"Ümitvar olunuz, şu istikbal inkılâbı içinde en yüksek gür sada İslâm'ın sadası olacaktır."

Piyasalar

Siyasi ihtirasın akıbeti…

Cevher İLHAN
03 Aralık 2019, Salı

VAZİYET

Bilindiği gibi 31 Mart ve 23 Haziran seçimleri öncesinde “millet ittifakı”nın başta Ankara ve İstanbul olmak üzere başkan adayları “belediye şirketlerinin şeffaf yönetilmesi ve denetlenmesi” için “ihâlelerin artık şirketler üzerinden değil doğrudan belediyeler üzerinden yapılacağını deklâre etmişler ve kazanır kazanmaz ilk iş olarak bu teklifi belediye meclislerine sunmuşlardı. 

Ama belediye bütçesinin yüzde 75’ini bulan, ancak milletin seçtiği halka hesap verecek belediye başkanlarının kontrolü dışında iktidara yakın isimlerden oluşturulan belediye şirketleri yönetimlerinin devamı için, seçilmiş başkanların yetkileri gasbedildi.

“Torba yasa”da “bütçe yasası”nın ve belediyelere gönderilecek ödeneklerin de cumhurbaşkanınca belirlenmesi” girişiminde bulunuldu. Özellikle 23 Haziran İstanbul seçimlerinin 806 bin oy farkıyla “millet ittifakı”nca tekrar kazanılması üzerine, Ticaret Bakanlığı’nın kanuna aykırı olarak yayınladığı, “genelge”yle belediye başkanlarının bazı yetkileri belediye meclisine devredildi. On yedi yıldır AKP’li başkanların istimal ettiği yetkiler yeni seçilmiş başkanlardan alındı. Bilhassa metro ihâlelerinin Ulaştırma Bakanlığına devriyle en son belediyelerin yapım işlerini devrettiği, ücreti iş tamamlandıktan sonra maliyet bedelleri üzerinden Hazine ve Maliye Bakanlığı’na ödenen metro ve şehir içi raylı ulaşımda geri ödemenin usul ve esasları değiştirildi.

Özetle, hiçbir hukukî ve kanunî dayanağı olmadan, kararnâme ve genelgelerle belediye başkanlarının elleri - kolları bağlanıp çalıştırılmaması operasyonlarına başvuruldu. 

Türkiye’nin imza attığı mahalli yönetimlere dair “Avrupa özerklik şartı”na göre, seçilen belediye başkanlarının yetkilerini kullanmalarına tırpan vuruldu; partili cumhurbaşkanın tek başına çıkardığı kararnâmelerle istediği belediyelere fazladan kaynak aktarıp istediği kaynakları kesmesine “yasal kılıf” uyduruldu.
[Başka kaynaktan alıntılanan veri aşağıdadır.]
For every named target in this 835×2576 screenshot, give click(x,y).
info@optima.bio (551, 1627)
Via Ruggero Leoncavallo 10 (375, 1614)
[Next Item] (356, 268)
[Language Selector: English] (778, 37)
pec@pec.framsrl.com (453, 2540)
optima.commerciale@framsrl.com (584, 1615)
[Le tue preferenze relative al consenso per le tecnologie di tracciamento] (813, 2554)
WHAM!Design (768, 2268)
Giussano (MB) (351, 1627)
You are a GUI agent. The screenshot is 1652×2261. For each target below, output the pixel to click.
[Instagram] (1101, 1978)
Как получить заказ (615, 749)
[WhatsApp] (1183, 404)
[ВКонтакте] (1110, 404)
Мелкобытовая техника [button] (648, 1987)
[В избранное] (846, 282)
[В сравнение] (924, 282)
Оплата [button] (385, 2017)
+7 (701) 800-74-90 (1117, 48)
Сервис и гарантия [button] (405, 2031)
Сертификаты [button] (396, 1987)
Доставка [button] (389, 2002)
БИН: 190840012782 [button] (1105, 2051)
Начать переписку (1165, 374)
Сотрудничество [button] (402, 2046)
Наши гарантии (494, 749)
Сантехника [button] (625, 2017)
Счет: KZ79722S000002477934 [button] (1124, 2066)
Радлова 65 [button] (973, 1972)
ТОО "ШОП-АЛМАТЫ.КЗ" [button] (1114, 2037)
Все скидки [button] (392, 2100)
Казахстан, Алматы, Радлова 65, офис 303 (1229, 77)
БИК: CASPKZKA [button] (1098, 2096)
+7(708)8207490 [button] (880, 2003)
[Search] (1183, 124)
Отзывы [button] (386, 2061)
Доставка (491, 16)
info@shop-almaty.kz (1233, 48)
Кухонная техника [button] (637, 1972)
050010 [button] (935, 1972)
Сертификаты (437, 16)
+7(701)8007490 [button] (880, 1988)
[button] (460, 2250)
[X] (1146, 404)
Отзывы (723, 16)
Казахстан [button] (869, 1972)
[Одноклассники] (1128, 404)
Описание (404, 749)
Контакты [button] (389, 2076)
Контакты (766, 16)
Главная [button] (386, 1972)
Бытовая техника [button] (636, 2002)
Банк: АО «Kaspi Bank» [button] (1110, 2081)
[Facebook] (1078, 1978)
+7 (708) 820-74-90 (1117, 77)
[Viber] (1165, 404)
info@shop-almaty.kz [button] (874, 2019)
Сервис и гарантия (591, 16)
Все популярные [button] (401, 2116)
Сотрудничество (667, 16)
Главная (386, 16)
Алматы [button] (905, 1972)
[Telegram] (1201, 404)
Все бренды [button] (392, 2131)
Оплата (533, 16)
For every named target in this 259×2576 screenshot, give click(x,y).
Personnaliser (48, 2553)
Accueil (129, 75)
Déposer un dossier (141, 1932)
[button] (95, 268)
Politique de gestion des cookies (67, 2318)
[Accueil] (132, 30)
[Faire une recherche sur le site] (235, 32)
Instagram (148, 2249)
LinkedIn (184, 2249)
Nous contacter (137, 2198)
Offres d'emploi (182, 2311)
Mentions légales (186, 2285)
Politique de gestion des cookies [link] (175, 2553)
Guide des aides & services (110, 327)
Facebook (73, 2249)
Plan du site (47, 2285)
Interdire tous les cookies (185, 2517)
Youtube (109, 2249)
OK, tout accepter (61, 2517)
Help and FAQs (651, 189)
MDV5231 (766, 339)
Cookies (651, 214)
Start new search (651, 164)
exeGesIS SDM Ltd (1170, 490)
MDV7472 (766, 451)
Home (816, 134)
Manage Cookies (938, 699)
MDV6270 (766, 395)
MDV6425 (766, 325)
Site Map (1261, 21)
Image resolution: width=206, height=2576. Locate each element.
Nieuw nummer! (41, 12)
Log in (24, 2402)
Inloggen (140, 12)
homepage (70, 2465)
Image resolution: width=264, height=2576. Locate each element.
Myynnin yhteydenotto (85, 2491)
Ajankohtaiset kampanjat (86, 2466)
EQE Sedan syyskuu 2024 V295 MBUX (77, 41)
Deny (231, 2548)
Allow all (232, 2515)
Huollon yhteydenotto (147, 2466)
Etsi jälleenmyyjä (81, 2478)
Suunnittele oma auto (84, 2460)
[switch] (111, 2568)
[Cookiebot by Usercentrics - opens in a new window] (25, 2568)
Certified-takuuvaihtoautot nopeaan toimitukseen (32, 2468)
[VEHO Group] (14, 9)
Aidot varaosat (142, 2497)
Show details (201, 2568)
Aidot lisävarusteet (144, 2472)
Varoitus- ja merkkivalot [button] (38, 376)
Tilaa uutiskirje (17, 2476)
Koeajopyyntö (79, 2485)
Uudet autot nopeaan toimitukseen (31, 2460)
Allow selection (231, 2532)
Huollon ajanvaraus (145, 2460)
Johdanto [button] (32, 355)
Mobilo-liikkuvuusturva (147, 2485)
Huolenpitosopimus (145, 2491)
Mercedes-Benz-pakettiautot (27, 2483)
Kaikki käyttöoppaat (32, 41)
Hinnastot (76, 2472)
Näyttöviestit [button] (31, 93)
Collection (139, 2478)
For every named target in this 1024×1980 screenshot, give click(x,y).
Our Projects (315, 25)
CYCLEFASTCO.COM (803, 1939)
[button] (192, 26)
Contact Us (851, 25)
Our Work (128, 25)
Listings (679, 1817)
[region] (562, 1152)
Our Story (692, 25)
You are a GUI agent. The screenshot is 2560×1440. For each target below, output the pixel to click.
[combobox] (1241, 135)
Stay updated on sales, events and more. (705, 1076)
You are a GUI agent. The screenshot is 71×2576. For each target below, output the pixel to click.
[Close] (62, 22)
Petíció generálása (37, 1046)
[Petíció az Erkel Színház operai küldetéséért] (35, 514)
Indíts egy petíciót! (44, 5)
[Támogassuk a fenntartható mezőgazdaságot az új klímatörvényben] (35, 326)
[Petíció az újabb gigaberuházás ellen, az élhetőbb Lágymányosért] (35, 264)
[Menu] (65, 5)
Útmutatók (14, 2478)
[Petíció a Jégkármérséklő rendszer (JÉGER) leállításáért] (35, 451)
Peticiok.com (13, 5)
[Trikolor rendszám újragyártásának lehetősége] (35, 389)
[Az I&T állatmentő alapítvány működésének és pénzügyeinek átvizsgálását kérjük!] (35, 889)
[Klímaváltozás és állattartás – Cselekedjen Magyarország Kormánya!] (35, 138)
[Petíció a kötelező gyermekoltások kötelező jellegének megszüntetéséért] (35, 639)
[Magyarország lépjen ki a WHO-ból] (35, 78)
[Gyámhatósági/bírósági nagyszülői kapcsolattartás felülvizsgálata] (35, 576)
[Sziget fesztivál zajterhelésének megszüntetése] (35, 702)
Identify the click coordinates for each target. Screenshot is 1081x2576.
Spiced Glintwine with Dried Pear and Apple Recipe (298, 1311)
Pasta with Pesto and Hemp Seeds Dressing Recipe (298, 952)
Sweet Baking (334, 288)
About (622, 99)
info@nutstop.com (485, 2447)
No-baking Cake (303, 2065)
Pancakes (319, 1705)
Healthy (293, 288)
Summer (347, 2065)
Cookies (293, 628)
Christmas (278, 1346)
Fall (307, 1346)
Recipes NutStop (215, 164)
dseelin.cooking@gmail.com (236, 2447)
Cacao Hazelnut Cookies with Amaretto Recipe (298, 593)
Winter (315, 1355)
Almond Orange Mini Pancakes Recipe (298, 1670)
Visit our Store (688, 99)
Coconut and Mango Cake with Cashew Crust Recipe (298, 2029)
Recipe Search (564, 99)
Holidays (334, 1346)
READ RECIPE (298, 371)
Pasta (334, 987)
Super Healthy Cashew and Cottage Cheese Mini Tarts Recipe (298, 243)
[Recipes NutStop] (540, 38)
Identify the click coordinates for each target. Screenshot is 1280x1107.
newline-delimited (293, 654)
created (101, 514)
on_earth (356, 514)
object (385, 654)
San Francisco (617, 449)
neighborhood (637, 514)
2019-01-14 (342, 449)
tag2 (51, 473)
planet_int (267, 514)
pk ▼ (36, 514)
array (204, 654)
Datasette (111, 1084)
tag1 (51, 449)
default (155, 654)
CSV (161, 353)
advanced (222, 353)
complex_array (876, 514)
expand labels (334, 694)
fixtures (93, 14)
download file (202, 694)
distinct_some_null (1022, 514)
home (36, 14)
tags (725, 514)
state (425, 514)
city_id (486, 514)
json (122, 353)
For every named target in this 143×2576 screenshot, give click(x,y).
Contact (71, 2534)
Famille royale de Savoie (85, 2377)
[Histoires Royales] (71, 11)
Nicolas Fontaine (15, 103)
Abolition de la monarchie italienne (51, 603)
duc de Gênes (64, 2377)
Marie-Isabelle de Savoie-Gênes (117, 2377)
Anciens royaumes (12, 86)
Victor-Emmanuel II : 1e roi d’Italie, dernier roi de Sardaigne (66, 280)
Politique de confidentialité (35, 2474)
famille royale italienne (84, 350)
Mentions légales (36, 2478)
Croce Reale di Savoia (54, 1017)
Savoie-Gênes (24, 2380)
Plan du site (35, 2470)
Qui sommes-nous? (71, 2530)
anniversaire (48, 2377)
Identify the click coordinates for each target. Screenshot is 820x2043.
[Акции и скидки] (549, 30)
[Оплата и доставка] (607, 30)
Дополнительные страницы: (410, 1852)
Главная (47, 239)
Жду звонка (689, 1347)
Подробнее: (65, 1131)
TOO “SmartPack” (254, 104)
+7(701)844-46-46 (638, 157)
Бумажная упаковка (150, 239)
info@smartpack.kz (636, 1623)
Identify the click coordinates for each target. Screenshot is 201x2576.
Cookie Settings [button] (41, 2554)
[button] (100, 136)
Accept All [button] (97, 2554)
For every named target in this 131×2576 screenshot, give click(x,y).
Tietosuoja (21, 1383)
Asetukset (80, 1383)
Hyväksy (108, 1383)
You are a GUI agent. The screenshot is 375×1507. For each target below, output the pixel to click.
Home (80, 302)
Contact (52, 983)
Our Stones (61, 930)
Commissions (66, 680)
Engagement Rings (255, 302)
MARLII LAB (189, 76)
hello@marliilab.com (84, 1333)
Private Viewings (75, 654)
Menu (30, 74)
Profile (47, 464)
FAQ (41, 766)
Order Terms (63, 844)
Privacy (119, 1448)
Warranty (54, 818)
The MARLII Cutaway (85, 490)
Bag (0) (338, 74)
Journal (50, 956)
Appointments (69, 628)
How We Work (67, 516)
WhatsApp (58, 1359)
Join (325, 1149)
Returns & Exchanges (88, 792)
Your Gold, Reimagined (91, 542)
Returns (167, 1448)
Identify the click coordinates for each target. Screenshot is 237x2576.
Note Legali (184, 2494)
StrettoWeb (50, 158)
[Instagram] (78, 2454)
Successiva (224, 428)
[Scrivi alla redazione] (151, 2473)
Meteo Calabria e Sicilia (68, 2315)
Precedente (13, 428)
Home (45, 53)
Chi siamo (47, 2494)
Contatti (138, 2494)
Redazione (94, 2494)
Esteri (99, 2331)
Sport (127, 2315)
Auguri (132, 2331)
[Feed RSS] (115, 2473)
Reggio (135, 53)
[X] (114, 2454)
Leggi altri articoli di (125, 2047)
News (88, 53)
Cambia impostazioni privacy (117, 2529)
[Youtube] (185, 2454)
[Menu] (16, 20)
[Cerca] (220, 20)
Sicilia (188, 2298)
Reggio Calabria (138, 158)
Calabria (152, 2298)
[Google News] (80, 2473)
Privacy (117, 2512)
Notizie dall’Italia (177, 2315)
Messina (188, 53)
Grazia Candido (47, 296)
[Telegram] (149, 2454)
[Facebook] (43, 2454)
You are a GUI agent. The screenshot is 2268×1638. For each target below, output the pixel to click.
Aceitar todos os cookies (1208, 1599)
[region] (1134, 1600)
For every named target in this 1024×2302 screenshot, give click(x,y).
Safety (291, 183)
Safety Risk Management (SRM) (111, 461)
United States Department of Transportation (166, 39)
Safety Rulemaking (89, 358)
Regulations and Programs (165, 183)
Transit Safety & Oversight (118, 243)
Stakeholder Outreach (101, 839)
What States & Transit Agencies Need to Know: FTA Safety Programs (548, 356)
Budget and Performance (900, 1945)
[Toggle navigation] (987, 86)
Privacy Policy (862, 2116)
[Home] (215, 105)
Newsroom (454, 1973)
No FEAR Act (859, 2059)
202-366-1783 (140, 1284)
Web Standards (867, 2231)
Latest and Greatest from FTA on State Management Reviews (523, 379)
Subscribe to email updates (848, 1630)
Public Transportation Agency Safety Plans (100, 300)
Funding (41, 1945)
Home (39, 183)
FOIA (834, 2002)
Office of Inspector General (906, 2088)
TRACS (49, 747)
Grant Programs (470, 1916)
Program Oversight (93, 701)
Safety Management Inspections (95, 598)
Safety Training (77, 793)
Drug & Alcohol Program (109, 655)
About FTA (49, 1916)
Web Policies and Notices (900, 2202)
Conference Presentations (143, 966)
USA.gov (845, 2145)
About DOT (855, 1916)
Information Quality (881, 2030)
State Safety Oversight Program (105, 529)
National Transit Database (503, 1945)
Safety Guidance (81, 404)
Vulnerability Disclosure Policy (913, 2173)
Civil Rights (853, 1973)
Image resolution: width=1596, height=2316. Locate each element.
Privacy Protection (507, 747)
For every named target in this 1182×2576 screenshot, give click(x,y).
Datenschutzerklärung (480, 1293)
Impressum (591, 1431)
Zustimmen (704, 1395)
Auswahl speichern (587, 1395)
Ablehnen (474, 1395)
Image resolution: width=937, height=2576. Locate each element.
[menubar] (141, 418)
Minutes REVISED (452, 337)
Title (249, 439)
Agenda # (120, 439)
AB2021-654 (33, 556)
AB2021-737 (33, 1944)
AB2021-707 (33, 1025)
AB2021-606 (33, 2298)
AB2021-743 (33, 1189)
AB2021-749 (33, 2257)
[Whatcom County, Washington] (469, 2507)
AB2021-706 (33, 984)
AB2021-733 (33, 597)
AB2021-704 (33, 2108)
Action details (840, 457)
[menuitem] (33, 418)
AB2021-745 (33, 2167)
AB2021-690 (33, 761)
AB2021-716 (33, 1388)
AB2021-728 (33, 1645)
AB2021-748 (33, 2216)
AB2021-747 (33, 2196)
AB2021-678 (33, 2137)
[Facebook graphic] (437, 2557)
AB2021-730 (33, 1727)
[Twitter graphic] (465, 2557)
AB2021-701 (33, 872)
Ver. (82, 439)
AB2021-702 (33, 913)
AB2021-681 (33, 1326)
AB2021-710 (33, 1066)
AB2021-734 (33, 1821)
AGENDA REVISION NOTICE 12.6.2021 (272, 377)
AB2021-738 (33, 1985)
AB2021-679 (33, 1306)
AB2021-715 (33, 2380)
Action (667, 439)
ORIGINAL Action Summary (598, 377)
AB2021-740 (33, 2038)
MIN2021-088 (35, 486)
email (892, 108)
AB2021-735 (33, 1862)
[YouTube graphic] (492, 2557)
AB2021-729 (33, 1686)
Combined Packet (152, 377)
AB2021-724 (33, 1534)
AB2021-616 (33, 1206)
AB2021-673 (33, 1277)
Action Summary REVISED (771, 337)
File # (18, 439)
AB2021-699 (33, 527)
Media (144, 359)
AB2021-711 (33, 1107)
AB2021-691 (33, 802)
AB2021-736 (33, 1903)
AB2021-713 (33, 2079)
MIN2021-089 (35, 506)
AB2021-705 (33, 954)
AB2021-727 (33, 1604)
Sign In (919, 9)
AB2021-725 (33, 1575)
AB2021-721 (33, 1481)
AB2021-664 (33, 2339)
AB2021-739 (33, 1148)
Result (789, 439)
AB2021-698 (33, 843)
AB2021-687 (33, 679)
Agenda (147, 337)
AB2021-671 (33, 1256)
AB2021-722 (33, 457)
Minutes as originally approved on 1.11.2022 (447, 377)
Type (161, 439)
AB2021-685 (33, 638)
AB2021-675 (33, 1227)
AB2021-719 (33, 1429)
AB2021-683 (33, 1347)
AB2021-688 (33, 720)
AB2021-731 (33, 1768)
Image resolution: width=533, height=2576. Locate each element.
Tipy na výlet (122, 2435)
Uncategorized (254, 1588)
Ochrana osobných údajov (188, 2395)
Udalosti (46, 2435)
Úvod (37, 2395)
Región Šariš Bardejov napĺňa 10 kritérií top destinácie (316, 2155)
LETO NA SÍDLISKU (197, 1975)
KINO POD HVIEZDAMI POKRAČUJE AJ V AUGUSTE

Bu vaziyet, iktidar partisi adayına oy vermeyen vatandaşları toptan cezâlandıran bir “siyasi ihtirası” söz konusu ediyor. 

Ve “menfaat üzerine dönen siyaset”in, siyasi rant uğruna demokrasiyi ve millet irâdesini hiçe sayan bir garabeti olarak siyasi tarihin kayıtlarına geçiyor.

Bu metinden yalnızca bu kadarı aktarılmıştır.